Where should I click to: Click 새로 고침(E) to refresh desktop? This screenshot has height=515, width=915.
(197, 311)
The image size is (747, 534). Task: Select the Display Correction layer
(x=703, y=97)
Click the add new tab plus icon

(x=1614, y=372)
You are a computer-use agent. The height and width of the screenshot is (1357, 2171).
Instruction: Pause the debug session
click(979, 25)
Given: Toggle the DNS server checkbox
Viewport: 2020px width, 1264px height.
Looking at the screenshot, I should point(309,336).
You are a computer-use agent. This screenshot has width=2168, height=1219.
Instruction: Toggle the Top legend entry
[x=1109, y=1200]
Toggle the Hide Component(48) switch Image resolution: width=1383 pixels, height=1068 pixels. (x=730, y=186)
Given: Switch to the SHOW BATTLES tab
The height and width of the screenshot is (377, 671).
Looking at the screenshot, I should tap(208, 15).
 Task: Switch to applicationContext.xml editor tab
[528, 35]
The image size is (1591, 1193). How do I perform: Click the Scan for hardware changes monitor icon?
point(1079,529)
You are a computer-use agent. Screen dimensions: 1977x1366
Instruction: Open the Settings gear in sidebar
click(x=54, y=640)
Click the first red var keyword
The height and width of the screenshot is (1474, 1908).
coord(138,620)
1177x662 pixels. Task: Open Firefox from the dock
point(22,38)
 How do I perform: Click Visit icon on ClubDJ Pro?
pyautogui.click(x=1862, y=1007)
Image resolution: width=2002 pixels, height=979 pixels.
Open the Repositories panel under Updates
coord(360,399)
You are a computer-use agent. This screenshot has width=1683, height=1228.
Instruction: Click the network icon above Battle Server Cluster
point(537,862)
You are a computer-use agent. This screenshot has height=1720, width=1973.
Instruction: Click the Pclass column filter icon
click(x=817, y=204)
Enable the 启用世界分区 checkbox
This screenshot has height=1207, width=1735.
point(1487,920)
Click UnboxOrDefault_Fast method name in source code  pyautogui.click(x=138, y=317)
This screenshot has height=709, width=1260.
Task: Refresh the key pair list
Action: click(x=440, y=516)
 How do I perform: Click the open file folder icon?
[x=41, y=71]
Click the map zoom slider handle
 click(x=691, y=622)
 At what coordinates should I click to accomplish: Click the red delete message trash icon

### What is required
Write out only those lines of the entries that lie between the line containing "Instruction: Toggle the Top legend entry" and the last line, inclusive, reproducing them exactly.

### Written answer
Instruction: Toggle the Top legend entry
[x=1109, y=1200]
Toggle the Hide Component(48) switch Image resolution: width=1383 pixels, height=1068 pixels. (x=730, y=186)
Given: Switch to the SHOW BATTLES tab
The height and width of the screenshot is (377, 671).
Looking at the screenshot, I should tap(208, 15).
 Task: Switch to applicationContext.xml editor tab
[528, 35]
The image size is (1591, 1193). How do I perform: Click the Scan for hardware changes monitor icon?
point(1079,529)
You are a computer-use agent. Screen dimensions: 1977x1366
Instruction: Open the Settings gear in sidebar
click(x=54, y=640)
Click the first red var keyword
The height and width of the screenshot is (1474, 1908).
coord(138,620)
1177x662 pixels. Task: Open Firefox from the dock
point(22,38)
 How do I perform: Click Visit icon on ClubDJ Pro?
pyautogui.click(x=1862, y=1007)
Image resolution: width=2002 pixels, height=979 pixels.
Open the Repositories panel under Updates
coord(360,399)
You are a computer-use agent. This screenshot has width=1683, height=1228.
Instruction: Click the network icon above Battle Server Cluster
point(537,862)
You are a computer-use agent. This screenshot has height=1720, width=1973.
Instruction: Click the Pclass column filter icon
click(x=817, y=204)
Enable the 启用世界分区 checkbox
This screenshot has height=1207, width=1735.
point(1487,920)
Click UnboxOrDefault_Fast method name in source code  pyautogui.click(x=138, y=317)
This screenshot has height=709, width=1260.
Task: Refresh the key pair list
Action: click(x=440, y=516)
 How do I perform: Click the open file folder icon?
[x=41, y=71]
Click the map zoom slider handle
 click(x=691, y=622)
 At what coordinates should I click to accomplish: Click the red delete message trash icon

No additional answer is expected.